Conventions
Prologue
Long long ago, so long ago that only I know how long ago (of course)… the year is… n’t important but the TIME is… indeed. It was after failing at the entrance exam to the most prestegious engineering institutions in India at the Graduate Level (JEE) and before resorting to a state level college. I was just sobbing for the loss when my friend, out of the blue, asked me to define Time. I wasn’t sure why and tried replying with “it is… " and got paused. A lot of thoughts have begun crossing my mind, of the references of the concept that I’ve been using until then, trying to figure out a simple definition. For the next two days, I was just wondering and finally ended up learning that I, perhaps, do not understand the concept. I confessed the same to my friend and he (with a grin) said…
_I’ll rather save that for the later part of this article, meanwhile, try defining it yourself. _
concept : A general idea or understanding of something. TheFreeDictionary
convention : A widely used and accepted device or technique TheFreeDictionary
One day at a college, a professor asks Alice to measure the perimeter of their college compound in centimeters (cm) and soon Alice leaves to find a scale to measure. A while later, noticing that Alice hasn’t returned yet, the professor asks Bob, if he can do it any sooner? Bob says “sure” and startles to the main gate of the campus and starts walking along the compound wall counting the number of steps he has been taking and answers the professor with the count of steps he took to cover the perimeter multiplied by a fair estimate of his foot length (in cms), long before Alice could do.
The difference between the approaches adopted by Alice and Bob, though both hold good, is that Alice just knew the conventions of measurement and so left for finding a scale that is calibrated with those conventions where Bob understood the concept of measurement and that all he needs to do is to gauge the length of the compound wall along it’s stretch against some units. He understands that units could be actually anything, as long as he could convert it to the units of the requirements.
In other words, Bob understands that any standards of measurements have become so because a group of people just agreed upon it. For example, if an Indian talks about distances in kilometers to someone in USA, they’d just ask you back “How long is that in miles?” and vice-versa as the standards of measurements vary. Miles and Kilometers are just two scales calibrated differently and one can adapt to either if one understands concept of length and distance.
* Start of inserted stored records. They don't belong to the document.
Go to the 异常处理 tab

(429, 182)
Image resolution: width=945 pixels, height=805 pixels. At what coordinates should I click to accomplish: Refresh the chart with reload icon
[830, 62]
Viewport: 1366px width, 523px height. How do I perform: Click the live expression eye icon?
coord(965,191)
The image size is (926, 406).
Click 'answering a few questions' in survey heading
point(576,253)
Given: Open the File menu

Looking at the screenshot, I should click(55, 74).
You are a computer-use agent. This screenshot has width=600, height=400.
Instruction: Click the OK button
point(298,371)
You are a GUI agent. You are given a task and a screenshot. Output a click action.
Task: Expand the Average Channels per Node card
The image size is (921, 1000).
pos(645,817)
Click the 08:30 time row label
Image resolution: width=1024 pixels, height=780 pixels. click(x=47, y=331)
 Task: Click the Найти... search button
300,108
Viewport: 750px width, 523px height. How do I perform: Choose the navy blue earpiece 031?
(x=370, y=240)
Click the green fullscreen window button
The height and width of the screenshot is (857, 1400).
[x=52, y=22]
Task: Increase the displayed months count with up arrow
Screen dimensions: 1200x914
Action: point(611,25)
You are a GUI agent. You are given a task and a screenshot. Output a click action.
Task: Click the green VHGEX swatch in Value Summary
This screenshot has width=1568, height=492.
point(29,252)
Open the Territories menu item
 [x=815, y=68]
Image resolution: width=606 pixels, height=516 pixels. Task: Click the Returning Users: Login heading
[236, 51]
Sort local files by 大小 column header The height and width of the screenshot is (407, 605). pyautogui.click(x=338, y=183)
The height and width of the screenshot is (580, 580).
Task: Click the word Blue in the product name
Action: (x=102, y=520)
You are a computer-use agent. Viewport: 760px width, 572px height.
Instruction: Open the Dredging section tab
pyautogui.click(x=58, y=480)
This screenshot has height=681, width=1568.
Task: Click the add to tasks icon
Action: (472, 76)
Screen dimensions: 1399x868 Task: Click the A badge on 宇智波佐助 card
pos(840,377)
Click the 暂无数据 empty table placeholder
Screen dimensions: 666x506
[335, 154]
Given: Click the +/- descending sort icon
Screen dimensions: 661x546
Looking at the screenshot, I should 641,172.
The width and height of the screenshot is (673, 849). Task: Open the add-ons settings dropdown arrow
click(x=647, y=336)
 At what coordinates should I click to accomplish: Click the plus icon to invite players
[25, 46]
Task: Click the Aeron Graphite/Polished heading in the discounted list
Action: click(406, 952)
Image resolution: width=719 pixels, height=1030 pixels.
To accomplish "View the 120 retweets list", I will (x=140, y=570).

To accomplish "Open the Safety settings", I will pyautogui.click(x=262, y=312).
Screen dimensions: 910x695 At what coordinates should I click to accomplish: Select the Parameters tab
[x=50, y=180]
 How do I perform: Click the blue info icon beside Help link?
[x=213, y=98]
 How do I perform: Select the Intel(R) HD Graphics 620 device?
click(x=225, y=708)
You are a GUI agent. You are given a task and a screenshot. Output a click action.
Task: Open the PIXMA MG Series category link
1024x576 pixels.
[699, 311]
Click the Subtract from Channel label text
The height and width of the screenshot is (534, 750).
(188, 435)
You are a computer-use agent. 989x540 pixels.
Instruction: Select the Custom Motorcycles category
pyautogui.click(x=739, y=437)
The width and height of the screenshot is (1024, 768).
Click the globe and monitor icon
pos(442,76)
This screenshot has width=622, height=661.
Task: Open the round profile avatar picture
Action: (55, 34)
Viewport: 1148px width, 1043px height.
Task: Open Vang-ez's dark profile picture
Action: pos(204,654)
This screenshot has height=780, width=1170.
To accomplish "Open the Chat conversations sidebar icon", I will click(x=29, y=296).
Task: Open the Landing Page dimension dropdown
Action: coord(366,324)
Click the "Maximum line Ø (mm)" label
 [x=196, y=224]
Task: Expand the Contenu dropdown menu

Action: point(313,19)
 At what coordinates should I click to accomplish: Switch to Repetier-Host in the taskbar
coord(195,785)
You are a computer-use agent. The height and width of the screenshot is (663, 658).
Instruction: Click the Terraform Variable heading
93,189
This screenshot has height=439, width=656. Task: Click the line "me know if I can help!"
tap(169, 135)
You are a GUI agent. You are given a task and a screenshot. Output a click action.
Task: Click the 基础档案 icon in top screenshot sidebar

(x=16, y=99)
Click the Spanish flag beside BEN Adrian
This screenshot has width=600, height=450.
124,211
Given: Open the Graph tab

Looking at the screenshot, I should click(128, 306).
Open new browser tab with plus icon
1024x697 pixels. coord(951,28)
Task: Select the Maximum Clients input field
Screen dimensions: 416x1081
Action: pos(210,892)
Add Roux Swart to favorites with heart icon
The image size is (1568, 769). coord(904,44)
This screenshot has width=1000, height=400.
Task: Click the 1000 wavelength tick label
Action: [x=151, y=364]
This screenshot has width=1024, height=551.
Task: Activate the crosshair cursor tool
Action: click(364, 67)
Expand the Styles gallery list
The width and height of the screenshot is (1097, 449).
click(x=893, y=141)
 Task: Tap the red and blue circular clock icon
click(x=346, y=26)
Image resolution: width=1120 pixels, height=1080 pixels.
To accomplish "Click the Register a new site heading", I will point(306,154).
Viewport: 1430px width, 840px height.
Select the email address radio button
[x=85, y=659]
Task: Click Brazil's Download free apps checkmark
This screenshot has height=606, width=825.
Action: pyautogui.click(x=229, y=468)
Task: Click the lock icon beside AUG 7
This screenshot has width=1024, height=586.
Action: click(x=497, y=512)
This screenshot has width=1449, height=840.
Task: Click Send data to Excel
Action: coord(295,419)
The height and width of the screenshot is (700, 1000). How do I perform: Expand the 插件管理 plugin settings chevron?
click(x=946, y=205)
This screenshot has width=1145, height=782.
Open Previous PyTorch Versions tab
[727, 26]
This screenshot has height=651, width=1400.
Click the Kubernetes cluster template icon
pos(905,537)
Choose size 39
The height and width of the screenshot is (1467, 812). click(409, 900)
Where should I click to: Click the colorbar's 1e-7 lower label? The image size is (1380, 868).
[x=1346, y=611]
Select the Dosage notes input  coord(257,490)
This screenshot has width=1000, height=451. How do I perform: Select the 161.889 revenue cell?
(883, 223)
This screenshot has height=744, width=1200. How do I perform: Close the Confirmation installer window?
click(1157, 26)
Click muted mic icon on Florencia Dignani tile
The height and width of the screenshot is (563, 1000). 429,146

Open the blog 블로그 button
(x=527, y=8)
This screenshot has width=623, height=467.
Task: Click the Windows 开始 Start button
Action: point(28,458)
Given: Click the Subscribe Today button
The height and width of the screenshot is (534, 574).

I feel that, knowing the conventions alone without actually understanding the concept actually deceives us (happened to me with the concept of time) by giving an illusion that we understand the concept when we actually don’t and we seem to not even bother until we’re questioned by somebody who is important at least for that moment (interviewer). And this is what that is making us learn that the d(x2) / d(x) is 2x but if someone asks “why ?”, most of us are clueless and by the same principle the derivative of the area of a circle with respect to it’s radius is 2 π r. I would leave this for you ponder upon, intuitively.
At the end of the day, understanding one concept (in my case Time) can help understanding many others, appreciate the beauty of them and apply them literally, analogously and metaphorically which can hardly be attainable by just knowing the conventions.
Epilogue
… it is “the gap / duration between any two random events” and it got me pondered again for about the next 2 days, just trying to apply the definition for the events that I’ve come across and deduce the evolution of the concept of Time and its standards. Post which, I went through a couple of days of realisation past sobbing.